Coinciding with announcement made by Deloitte Access Economics, Dunn & Bradstreet business expectations survey executives are increasingly pessimistic about the outlook for the new financial year, despite selling prices remaining steady and the majority of firms experiencing sales growth during the March quarter.
The survey shows sales expectations are now at their lowest level in two years, dropping six points to a net index of eight. Expectations are particularly weak for the retail sector, which continues to struggle to entice consumer spending even with sustained discounting. Sales expectations for retailers sit at a net index of -5, which is 13 points below the overall index of eight. Wholesalers are the only sector to have a rise in sales expectations for the September quarter.
Dun & Bradstreet CEO Christine Christian said the data show the emergence of a de-leveraging trend among local businesses.
“Retail has always formed a significant role in the economy but with consumers continuing to feel the effects of last year’s interest rate hike retailers are becoming more conservative with profit projections.
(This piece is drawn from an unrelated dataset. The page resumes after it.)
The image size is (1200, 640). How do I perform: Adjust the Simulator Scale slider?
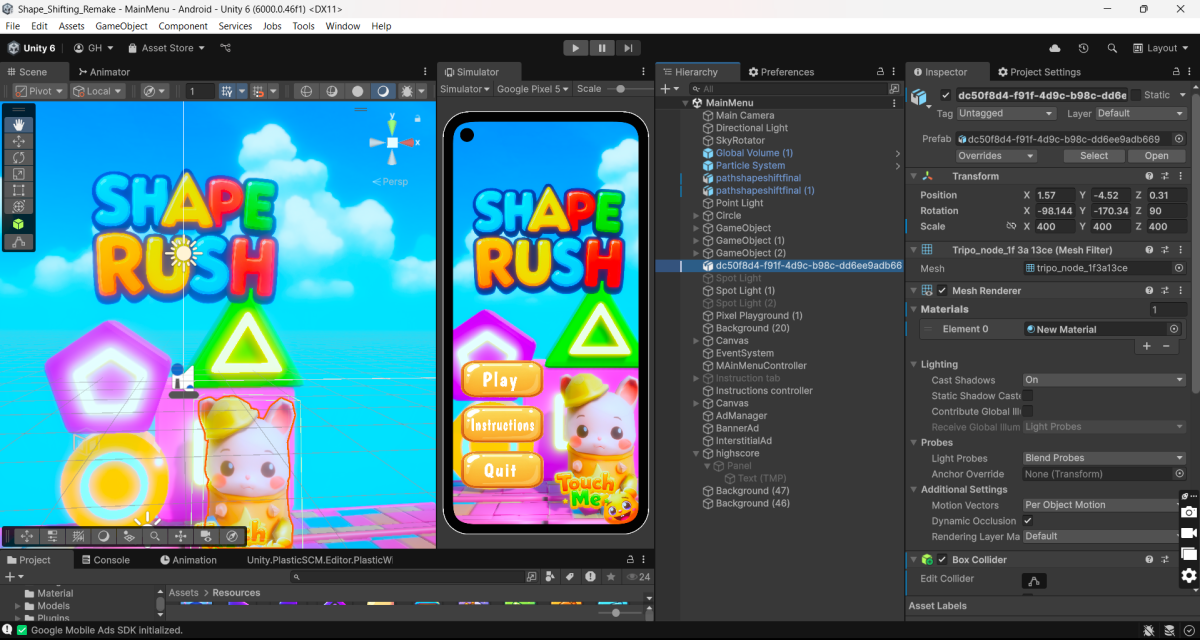(622, 89)
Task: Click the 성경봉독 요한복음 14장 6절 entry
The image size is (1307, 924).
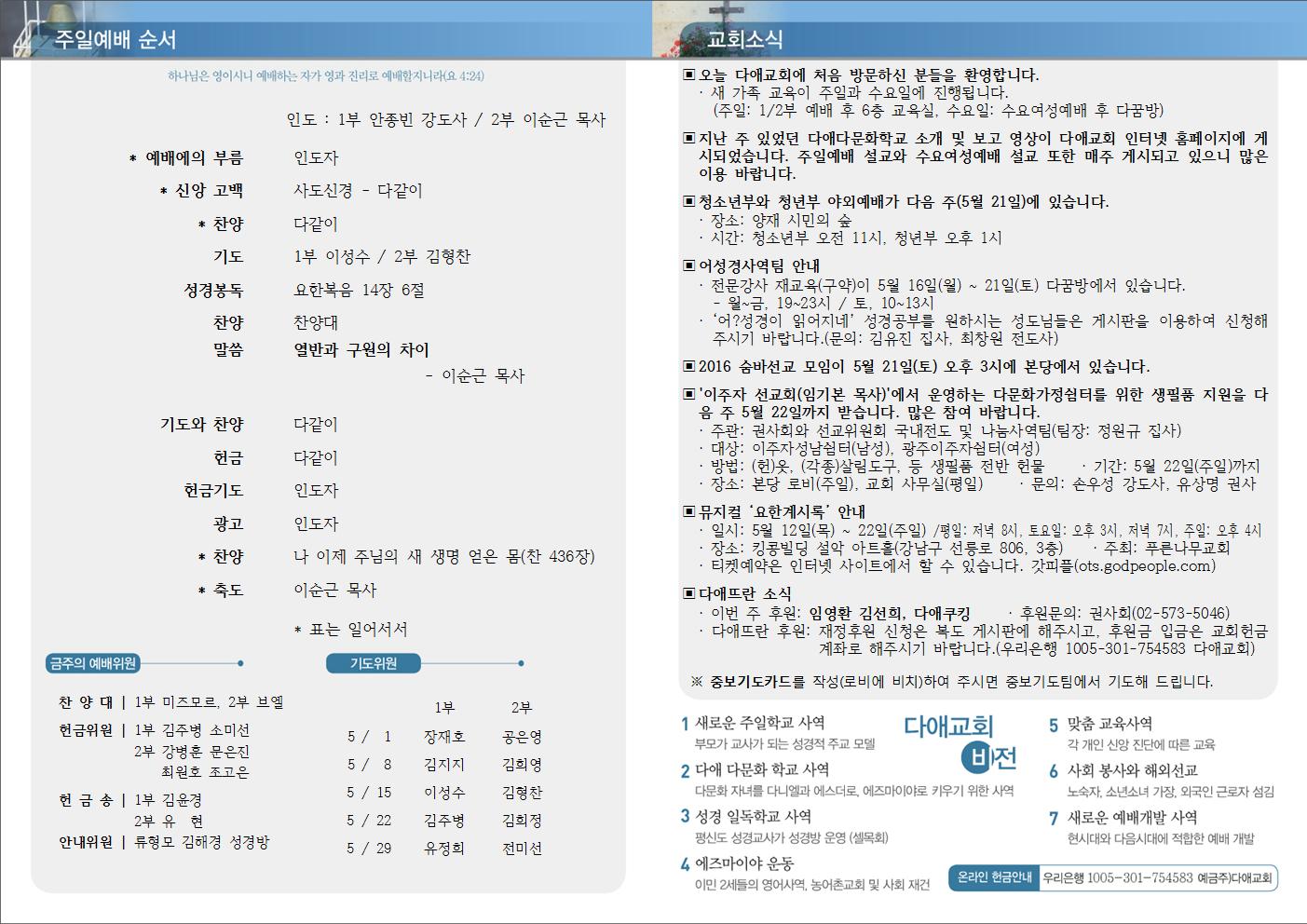Action: [359, 291]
In particular the continuously strong dollar is having a two pronged effect, encouraging some consumers offshore while also making importing easier for a percentage of businesses,” she said.
“The data show a clearly delineated, two-speed economy whereby the success of the mining industry is masking the problems currently being experienced by the other sectors.”
Despite the Reserve Bank’s temporary halt on interest rate hikes, interest rates are still the greatest cause for concern amongst Australian business executives, the survey said.
It also revealed that that 35 per cent of executives see that a continuing strong Australian dollar will have a positive impact on their business in the quarter ahead – for 15 per cent a significant impact. Some 24 per cent expect a high dollar to have a negative impact; for 40 per cent it will have no impact.
According to Duncan Ironmonger, Dun & Bradstreet’s economic consultant, the Australian economy is now through the short-term downturn due to floods and cyclones.
“The latest D&B survey reveals a sharp reduction in business expectations for growth in sales, profits, employment and capital expenditure to well below their 10-year averages. Retailers are perhaps the worst affected with two consecutive negative quarters of expected profits growth,” he said.